Her roles included Minnie Templar in A Message from Mars (1900), Lady Marjory Crichton and Ada Branscombe in Three Little Maids (1902) – both comedies that met with great success in Australia, Daisy Armitage in Tom, Dick and Harry (1901), Mrs Gillibrand in In the Soup (1901), Lady Violet in A Pantomime Rehearsal, the Duchess of St. Jermyns in The Catch of the Season (1904), Lady Rosaline in The Belle of Mayfair (1906), Jill in Little Bo-Peep (1908) and Rosie Jocelyn in Saucy Sally. Other plays in which she appeared include A Highland Legacy (1901), The School Girl (1903) and Divorcons (1907). Among the plays in which she appeared in America were in the Charles Frohman production of The Dairymaids, composed by Paul A. Rubens (1907), in New York, in which she was Lady Brudenell, and Three Twins (1908) in New York and Detroit, in which she played the leading part of Molly Somers. She played Mrs.
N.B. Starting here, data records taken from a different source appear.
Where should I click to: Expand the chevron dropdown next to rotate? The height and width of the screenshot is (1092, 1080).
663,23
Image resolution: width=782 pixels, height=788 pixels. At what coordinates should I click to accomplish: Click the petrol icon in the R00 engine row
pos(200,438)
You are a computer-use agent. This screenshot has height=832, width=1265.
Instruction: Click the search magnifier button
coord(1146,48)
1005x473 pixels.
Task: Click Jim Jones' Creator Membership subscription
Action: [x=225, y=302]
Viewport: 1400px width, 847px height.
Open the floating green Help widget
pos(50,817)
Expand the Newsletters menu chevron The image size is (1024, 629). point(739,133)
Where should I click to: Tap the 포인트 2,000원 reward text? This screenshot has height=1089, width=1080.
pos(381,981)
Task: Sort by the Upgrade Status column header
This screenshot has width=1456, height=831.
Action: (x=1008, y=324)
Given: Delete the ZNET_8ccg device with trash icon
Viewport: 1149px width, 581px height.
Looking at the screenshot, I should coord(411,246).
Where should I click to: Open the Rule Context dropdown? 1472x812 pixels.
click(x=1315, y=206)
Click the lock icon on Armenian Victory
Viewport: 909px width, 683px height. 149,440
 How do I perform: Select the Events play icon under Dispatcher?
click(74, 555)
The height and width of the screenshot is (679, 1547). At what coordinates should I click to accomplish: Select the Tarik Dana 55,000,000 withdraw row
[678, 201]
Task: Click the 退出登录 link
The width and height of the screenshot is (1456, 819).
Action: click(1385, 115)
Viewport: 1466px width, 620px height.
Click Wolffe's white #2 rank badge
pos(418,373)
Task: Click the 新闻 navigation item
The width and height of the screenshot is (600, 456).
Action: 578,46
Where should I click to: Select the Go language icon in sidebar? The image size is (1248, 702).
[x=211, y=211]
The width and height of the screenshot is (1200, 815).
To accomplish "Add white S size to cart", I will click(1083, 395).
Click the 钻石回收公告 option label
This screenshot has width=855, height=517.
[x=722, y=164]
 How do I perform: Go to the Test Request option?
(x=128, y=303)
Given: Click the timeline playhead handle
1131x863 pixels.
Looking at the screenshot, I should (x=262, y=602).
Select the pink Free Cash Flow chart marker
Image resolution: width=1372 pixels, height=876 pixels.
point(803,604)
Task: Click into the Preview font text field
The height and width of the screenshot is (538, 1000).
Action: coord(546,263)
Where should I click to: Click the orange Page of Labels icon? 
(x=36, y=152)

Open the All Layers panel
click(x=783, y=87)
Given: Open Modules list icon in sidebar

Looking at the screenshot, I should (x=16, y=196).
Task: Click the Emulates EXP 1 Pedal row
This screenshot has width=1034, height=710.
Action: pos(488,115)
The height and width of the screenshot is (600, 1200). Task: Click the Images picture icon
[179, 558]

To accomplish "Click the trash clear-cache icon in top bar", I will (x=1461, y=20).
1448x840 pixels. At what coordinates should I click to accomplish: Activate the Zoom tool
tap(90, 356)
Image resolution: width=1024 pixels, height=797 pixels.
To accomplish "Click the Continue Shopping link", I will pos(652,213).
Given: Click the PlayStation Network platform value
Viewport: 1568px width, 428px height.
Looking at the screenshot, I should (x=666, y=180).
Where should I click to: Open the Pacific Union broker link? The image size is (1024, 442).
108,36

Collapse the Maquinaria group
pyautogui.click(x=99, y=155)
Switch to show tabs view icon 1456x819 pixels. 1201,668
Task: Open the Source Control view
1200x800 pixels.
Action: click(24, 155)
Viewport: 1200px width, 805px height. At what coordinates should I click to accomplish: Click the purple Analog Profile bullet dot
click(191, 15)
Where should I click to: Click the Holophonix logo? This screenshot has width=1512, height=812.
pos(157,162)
Newlywed in The Newlyweds and Their Baby in Toronto in 1908 and on Broadway the next year.

Ray called acting "the only thing I have an ounce of talent for". Once, she played for six weeks with an injured toe: "It was not so bad while I was dancing, but when I walked I felt excruciating pains." Another time, a limelight burst near her, and her clothes were burned into holes, but she escaped without injury. In 1903–04 she was ill for seven months. After her marriage in 1909, she retired from acting. In 1917, however, she made a reappearance on a concert platform in Ceylon for patriotic purposes.

==Reception==
One interviewer noted that in private, Ray had "a specially winning manner" and appeared "to make friends with all who meet her." Another commented that she had a "girlish, unassuming manner, and a pair of beautiful soft brown eyes", as well as being "Tall and willowy, of slender, girlish proportions, graceful, undulating movements, and gentle, courteous manners". He noted that "Miss Ray's bright manner and personal attractions" might "have something to do with her rapid advancement. It is also well known that she is a beautiful dancer; has a sweet, singing voice, and a certain taking archness in using it." In 1901, The Otago Witness called her "undoubtedly the best lead that has visited Australia for many years", while The Bendigo Independent in that year wrote that she had "already made her name in London and America. She is described as a charming and graceful young actress, gifted with great histrionic abilities, and is credited by the English and American critics as being one of the best artistes of the day."

==Marriage, family life and death==
In 1906, Ray, who was living in Marylebone, and Frederic de Courcy Helbert from Slough, applied for a marriage license. It appears, however, that the marriage never took place. In 1909, she married the Ceylonese merchant William Edward Mitchell whose father, Sir William Wilson Mitchell, had introduced the cotton industry into Ceylon. Their daughter, Hameen Mary Caunter, was born in 1911 and their son, William Hamish, in 1919. The family lived in Ceylon into the 1920s, when they moved to Montreux, Switzerland, to have their children educated. They subsequently went to live in Jersey. Evacuated from Jersey during the Second World War, Ray and her husband returned there after the war. William died at their home, Broadlands, in Grouville in 1952, and Ray died after 1973.